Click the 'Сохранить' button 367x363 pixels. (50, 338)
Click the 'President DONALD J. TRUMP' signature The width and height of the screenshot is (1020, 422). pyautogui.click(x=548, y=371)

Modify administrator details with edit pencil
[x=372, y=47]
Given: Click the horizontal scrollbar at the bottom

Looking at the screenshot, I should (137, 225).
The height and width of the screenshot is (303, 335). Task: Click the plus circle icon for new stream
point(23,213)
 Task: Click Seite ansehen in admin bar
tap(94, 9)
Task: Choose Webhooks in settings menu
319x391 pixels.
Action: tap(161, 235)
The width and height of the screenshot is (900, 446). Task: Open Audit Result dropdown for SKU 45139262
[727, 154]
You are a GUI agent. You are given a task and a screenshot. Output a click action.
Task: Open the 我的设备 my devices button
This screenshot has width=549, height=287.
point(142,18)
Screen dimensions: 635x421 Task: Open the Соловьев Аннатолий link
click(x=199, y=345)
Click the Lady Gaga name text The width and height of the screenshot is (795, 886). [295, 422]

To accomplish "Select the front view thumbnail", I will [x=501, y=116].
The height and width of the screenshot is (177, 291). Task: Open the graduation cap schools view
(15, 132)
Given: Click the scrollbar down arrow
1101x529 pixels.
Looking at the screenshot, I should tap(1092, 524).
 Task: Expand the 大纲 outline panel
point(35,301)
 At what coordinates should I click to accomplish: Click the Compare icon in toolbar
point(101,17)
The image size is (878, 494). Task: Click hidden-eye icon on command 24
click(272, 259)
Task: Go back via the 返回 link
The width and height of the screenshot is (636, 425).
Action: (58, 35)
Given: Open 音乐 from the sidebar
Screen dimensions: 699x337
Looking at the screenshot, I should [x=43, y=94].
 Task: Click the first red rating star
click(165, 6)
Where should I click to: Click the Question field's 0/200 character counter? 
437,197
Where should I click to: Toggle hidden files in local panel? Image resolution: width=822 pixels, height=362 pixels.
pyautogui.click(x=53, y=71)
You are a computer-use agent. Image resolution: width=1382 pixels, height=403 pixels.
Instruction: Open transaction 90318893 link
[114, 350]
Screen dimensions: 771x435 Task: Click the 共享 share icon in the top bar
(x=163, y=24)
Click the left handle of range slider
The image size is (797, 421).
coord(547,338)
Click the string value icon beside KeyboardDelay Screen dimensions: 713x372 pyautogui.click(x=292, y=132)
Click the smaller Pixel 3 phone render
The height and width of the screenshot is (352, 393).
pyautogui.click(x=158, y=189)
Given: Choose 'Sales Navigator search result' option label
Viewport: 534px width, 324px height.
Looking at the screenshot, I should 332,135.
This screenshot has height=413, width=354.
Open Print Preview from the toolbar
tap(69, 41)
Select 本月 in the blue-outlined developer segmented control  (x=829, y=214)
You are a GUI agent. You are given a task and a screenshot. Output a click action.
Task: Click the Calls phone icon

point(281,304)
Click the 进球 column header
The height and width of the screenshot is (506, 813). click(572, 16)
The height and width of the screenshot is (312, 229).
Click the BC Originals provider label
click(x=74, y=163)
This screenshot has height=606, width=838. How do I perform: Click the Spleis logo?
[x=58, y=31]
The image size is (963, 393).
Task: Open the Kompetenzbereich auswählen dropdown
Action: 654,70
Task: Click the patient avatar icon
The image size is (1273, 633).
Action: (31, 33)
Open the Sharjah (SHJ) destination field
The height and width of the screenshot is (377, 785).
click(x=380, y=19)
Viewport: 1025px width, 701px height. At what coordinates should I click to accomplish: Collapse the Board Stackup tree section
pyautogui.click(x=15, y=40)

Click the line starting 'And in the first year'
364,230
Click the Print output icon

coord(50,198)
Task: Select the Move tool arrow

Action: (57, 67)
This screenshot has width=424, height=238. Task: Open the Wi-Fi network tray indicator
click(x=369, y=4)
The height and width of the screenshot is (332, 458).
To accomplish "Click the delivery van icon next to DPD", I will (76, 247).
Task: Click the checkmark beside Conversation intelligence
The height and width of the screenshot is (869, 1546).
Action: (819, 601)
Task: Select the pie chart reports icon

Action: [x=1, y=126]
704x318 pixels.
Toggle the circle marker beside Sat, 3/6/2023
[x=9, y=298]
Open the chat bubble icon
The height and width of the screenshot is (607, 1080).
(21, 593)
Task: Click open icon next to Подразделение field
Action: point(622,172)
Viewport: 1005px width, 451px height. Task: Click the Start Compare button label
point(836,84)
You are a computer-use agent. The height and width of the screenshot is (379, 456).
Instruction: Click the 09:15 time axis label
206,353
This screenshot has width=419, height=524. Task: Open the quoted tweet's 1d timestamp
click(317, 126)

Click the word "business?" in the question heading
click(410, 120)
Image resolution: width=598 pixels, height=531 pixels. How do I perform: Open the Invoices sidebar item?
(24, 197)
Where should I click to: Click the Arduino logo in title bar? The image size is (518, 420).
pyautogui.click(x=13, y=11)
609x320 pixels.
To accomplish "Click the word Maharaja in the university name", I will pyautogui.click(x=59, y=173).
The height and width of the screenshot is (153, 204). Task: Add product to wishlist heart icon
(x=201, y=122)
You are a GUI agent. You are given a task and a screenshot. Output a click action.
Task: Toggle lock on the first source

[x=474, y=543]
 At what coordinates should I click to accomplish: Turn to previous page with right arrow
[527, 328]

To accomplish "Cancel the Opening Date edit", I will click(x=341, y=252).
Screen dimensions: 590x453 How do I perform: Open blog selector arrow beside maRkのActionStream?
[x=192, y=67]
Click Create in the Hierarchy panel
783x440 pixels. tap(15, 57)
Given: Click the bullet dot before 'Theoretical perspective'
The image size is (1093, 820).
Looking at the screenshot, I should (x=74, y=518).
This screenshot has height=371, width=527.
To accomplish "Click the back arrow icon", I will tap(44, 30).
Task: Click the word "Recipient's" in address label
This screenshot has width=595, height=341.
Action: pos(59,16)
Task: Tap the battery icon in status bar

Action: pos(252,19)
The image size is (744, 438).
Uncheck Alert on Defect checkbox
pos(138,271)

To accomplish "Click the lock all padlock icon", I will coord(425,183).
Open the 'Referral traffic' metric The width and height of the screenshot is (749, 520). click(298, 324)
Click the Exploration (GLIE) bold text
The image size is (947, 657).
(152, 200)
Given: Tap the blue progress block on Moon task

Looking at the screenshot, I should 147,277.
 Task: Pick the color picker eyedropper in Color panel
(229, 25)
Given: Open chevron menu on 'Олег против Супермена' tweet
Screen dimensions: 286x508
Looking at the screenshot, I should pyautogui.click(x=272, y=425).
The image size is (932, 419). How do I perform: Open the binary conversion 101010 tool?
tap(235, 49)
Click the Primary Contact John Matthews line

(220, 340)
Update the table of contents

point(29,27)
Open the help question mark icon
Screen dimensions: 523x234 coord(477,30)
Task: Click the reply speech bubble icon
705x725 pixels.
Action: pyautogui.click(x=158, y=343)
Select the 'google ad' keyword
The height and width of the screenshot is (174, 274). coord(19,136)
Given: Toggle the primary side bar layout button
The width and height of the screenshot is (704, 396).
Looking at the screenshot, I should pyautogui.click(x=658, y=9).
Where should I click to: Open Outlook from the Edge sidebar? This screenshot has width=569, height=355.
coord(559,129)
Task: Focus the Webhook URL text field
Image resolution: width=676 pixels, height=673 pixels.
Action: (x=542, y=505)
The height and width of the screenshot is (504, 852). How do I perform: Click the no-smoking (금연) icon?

***

**WORK INSTRUCTIONS:** Respond with the count of lines in the material above that contain the word "computer", and add nothing to it.

**WORKED SOLUTION:** 2